Guccini non ci ha solo emozionato, ma ci ha anche aiutato a pensare. Egli che affermava che il sapere non deve essere al servizio del potere, ma deve aiutare a liberarsi dalle bugie e dagli inganni del nostro tempo.
In tutti questi anni lo abbiamo ascoltato e quasi sempre ci siamo ritrovati in ciò che ha cantato. I suoi testi si sono sempre intrecciati con la trama dei nostri giorni e delle nostre storie, accarezzando i nostri sogni e riempiendo di senso i nostri dubbi, le nostre domande, le nostre perplessità.
Guccini dava valore al tempo e agli attimi della vita ordinaria. Ricordo quando ascoltavamo la sua “Canzone dei 12 mesi”, dove ci ricordava che “L’ala del tempo batte troppo in fretta, la guardi ed è già lontana”. Ci rammentava che ogni mese ha la sua peculiarità e che, per cominciare a vivere, non bisogna aspettare il mese che non esiste, perché “le stagioni ed i sorrisi son denari che van spesi con dovuta proprietà”.

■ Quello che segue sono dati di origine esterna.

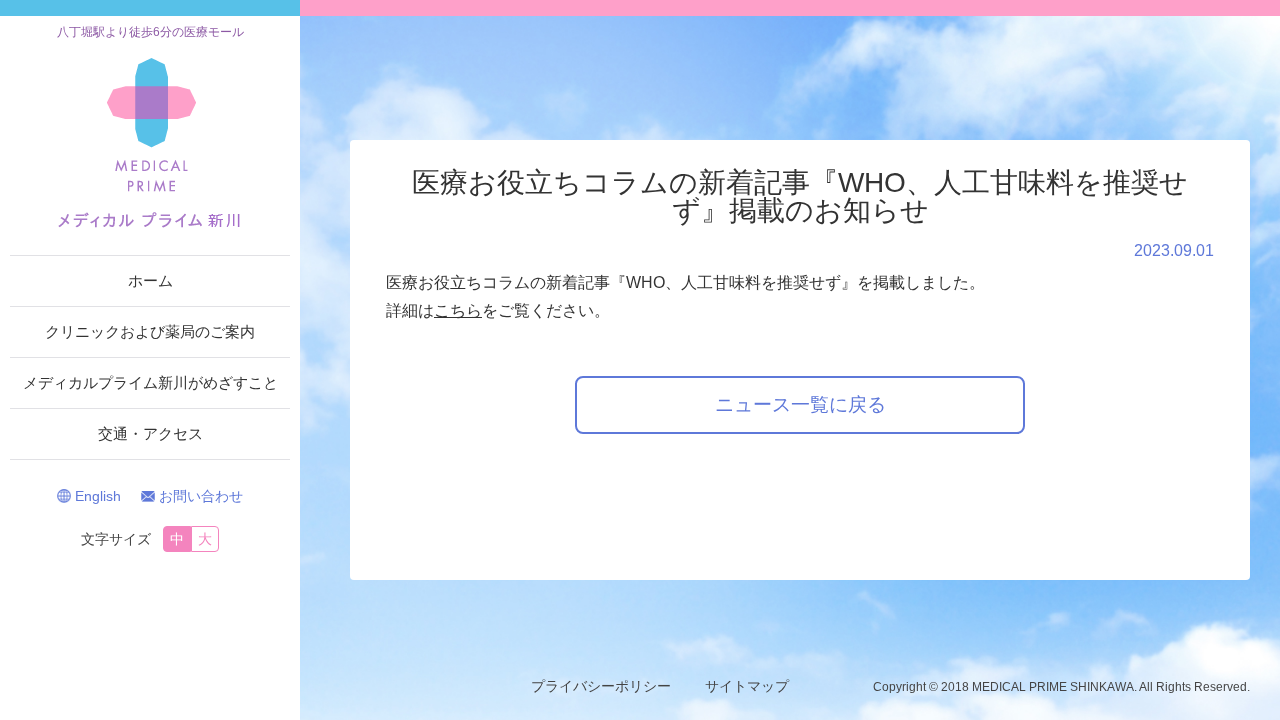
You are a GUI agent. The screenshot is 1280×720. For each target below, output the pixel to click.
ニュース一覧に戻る (800, 404)
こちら (458, 310)
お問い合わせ (201, 496)
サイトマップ (747, 686)
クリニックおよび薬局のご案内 (150, 331)
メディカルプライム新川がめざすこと (150, 382)
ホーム (150, 280)
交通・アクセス (150, 433)
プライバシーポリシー (601, 686)
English (98, 496)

A me ha sempre colpito il mese di settembre da Guccini definito “il mese del ripensamento sugli anni e sull’ età”, che “dopo l’estate porta il dono usato della perplessità”. Prima di ripartire, ci costringeva a sederci per ricominciare il “gioco della nostra identità”. Lo diceva a noi, che ancora in tenera età, “come scintille bruciavamo nel fuoco le nostre possibilità”.
E mentre cominciavamo ad avere le nostre prime crisi adolescenziali, puntualmente ci ricordava che “certe crisi son soltanto segno di qualcosa dentro che sta urlando per uscire, che certi giorni sono un anno, che certe frasi sono un niente che non serve più sentire”.

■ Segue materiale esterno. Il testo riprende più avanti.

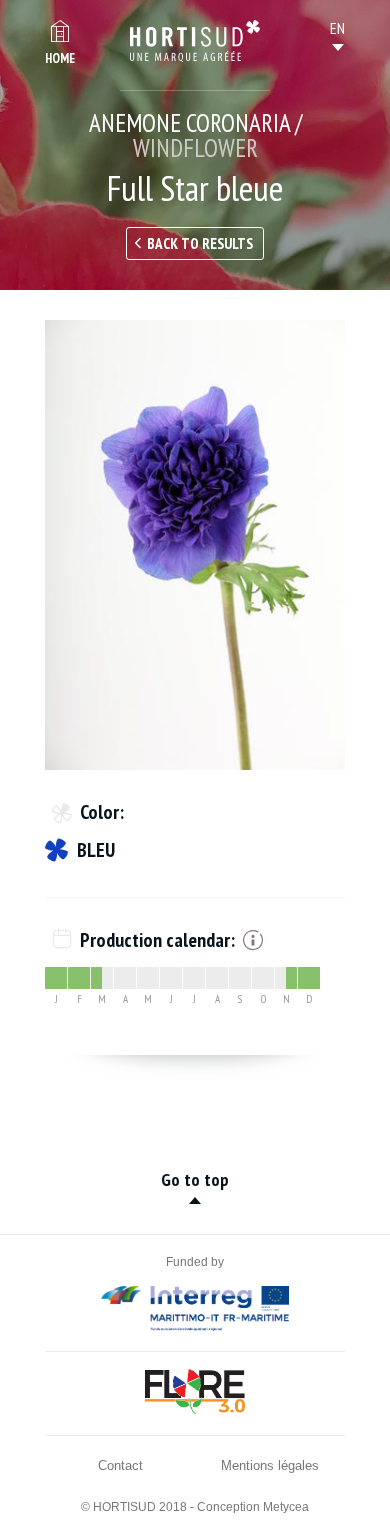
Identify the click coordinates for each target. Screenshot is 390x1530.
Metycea (286, 1507)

Era uno rivoluzionario, ma anche un visionario, un eretico, nel senso più nobile del termine. A noi, che per sognare un mondo diverso, a quella età cercavamo di unire la ragione all’immaginazione, l’impegno con gli ideali, era bello sentirlo cantare con le parole in cui diceva “sogno dietro a frasi di canzoni. Dietro a libri e ad aquiloni, dietro a ciò che non sarà”.
Guccini ha saputo cantare l’amore e il dolore, e, quando cominciavano a fiorire in noi le prime passioni, lo sentivamo dire che “è bello addormentarsi dopo aver fatto l’amore”, perché siamo “come la terra che dorme nella notte dopo un giorno di sole”.
A differenza di tanti altri, il cantautore bolognese non ci ha mai voluto illudere con facili sentimentalismi, solo per il gusto di emozionarci. Al contrario, spesso è stato crudo e duro, usando le parole come una spada per dare un taglio alle nostre superficiali convinzioni, specie quando eravamo alla ricerca di facili soluzioni.
Non ha mai amato gli accomodamenti e le scorciatoie, né le ipocrite speculazioni di intellettuali asserviti al potere o venduti al capitale.
Non ci ha mai nascosto il grande mistero che si nasconde sotto le spoglie delle misere umane. Neanche quando ci si trova di fronte al dolore della morte. Perché nella vita ognuno, a turno, prima o poi dovrà vivere come se si trovasse nel mese di novembre, quando “le inquietanti nebbie gravi coprono gli orti, e lungo i giardini consacrati al pianto si festeggiano i morti”. Ma poi ci ha dato speranza che “se cade la pioggia, il viso si bagna di gocce di rugiada” e che un giorno “cambierà la sorte in fango della strada”.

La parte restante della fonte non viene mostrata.